Express everything from the line containing "Screen dimensions: 700x1547" down to the line containing "point(992,32)" in the rows below as a JSON list of strings, one string per line, leaving out blank lines.

** START **

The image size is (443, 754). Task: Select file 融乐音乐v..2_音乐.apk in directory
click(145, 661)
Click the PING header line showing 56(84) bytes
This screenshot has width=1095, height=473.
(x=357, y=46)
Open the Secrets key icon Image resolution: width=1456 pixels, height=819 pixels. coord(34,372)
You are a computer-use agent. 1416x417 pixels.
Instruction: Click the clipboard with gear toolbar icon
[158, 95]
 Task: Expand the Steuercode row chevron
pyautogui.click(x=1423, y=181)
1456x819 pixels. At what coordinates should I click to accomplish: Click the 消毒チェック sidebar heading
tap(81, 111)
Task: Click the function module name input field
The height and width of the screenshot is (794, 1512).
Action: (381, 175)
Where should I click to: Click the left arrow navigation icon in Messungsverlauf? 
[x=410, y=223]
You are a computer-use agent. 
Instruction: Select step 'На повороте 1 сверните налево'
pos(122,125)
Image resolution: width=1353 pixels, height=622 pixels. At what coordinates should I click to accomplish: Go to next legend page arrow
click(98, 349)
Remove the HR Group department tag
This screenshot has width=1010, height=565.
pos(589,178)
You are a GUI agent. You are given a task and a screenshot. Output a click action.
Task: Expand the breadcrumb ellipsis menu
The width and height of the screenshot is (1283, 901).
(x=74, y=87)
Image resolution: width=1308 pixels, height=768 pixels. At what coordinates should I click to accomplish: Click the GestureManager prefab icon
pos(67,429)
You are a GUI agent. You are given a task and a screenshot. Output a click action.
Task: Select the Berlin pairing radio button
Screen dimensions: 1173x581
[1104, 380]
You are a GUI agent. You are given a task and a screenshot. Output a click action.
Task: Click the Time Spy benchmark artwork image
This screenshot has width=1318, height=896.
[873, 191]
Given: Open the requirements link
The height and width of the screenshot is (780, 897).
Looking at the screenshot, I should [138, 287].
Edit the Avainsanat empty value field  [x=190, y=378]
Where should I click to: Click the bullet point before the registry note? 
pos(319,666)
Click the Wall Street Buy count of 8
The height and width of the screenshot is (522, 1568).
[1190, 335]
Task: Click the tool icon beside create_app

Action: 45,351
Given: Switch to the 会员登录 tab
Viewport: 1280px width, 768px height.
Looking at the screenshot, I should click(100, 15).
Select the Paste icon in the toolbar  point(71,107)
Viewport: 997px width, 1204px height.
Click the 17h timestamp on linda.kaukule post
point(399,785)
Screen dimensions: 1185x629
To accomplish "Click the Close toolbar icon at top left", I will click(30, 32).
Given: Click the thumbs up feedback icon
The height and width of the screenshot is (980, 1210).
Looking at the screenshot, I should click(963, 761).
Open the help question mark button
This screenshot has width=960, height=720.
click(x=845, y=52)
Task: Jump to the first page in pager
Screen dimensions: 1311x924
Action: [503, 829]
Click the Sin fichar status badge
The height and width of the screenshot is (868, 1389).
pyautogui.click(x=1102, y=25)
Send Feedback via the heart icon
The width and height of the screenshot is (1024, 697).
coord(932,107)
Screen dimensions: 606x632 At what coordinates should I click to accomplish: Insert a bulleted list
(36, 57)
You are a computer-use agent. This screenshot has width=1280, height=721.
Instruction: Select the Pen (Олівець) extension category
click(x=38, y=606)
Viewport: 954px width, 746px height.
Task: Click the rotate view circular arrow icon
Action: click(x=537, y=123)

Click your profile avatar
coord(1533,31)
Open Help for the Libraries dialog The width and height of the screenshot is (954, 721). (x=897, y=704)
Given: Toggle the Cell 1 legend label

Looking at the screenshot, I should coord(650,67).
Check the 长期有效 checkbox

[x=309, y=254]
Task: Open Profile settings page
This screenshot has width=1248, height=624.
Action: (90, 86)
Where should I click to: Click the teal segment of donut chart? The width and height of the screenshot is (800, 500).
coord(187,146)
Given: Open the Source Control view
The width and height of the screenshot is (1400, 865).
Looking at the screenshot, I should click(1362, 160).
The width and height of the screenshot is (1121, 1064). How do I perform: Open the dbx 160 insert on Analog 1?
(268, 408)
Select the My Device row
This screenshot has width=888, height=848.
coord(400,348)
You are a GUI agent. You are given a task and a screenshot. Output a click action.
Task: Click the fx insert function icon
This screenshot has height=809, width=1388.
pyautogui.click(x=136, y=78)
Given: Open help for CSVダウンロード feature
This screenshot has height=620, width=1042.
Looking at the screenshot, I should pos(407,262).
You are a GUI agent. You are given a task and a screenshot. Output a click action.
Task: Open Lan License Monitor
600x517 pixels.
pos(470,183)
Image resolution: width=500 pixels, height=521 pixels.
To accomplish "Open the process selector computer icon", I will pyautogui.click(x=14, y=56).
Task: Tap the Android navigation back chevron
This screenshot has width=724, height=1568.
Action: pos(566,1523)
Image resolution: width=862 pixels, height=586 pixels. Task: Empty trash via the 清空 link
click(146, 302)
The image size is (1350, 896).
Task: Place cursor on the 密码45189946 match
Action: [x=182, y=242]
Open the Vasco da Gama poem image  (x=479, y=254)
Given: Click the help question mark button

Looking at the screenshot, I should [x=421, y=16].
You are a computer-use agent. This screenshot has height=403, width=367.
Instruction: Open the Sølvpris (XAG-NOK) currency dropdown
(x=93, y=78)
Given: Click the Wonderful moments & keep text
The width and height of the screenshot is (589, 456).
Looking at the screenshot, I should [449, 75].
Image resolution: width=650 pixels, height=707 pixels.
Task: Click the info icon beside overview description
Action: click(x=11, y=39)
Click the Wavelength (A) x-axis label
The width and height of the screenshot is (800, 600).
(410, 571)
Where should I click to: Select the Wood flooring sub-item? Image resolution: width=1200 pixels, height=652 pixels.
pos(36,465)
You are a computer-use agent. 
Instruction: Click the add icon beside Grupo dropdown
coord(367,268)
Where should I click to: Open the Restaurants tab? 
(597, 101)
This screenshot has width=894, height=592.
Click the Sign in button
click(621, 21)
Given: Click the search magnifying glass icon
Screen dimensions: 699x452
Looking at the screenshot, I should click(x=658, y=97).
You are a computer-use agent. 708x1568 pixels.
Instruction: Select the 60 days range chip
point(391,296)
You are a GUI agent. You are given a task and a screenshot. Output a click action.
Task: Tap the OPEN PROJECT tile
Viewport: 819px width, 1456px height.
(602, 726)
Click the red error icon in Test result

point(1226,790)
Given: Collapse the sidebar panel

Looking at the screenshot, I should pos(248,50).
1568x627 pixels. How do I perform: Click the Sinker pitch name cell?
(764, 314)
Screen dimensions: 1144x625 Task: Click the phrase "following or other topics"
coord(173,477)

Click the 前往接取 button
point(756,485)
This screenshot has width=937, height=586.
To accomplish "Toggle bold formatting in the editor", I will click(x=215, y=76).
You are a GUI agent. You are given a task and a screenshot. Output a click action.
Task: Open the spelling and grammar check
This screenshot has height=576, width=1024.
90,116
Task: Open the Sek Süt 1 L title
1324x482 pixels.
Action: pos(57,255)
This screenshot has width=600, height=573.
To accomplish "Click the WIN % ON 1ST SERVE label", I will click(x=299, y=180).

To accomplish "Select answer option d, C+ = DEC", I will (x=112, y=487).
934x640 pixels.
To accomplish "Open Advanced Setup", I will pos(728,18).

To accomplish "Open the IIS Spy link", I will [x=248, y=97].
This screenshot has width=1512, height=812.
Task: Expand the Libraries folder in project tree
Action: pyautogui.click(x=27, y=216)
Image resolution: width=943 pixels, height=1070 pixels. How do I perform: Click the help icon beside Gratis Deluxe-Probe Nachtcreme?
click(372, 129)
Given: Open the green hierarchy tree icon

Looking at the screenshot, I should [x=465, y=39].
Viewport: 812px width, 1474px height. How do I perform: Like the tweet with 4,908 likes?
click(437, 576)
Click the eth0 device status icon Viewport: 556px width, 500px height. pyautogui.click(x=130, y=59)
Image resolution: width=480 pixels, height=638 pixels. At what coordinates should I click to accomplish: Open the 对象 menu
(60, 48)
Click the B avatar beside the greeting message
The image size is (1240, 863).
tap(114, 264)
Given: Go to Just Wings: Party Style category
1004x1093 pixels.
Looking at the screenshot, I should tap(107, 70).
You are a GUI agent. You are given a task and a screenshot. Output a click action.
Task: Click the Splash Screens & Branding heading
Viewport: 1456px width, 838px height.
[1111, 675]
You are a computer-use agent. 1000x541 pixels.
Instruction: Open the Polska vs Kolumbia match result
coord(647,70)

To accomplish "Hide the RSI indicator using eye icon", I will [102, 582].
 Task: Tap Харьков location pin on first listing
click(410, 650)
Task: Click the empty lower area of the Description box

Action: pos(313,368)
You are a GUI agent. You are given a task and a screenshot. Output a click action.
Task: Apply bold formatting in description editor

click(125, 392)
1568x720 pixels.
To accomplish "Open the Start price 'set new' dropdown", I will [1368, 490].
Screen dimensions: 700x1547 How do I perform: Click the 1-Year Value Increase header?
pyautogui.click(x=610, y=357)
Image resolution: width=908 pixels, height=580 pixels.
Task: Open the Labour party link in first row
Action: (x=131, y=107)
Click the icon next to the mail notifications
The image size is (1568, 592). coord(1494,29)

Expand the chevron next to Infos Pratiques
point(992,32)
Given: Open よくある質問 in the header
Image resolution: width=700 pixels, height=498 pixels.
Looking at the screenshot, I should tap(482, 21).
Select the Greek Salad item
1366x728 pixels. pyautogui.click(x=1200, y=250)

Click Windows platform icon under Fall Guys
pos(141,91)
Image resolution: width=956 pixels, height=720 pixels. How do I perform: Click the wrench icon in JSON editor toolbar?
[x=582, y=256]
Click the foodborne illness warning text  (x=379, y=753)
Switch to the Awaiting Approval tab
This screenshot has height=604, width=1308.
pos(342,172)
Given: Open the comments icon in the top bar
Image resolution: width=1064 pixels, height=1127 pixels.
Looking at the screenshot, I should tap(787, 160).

** END **

• Written response
[
  "Screen dimensions: 700x1547 How do I perform: Click the 1-Year Value Increase header?",
  "pyautogui.click(x=610, y=357)",
  "Image resolution: width=908 pixels, height=580 pixels.",
  "Task: Open the Labour party link in first row",
  "Action: (x=131, y=107)",
  "Click the icon next to the mail notifications",
  "The image size is (1568, 592). coord(1494,29)",
  "Expand the chevron next to Infos Pratiques",
  "point(992,32)"
]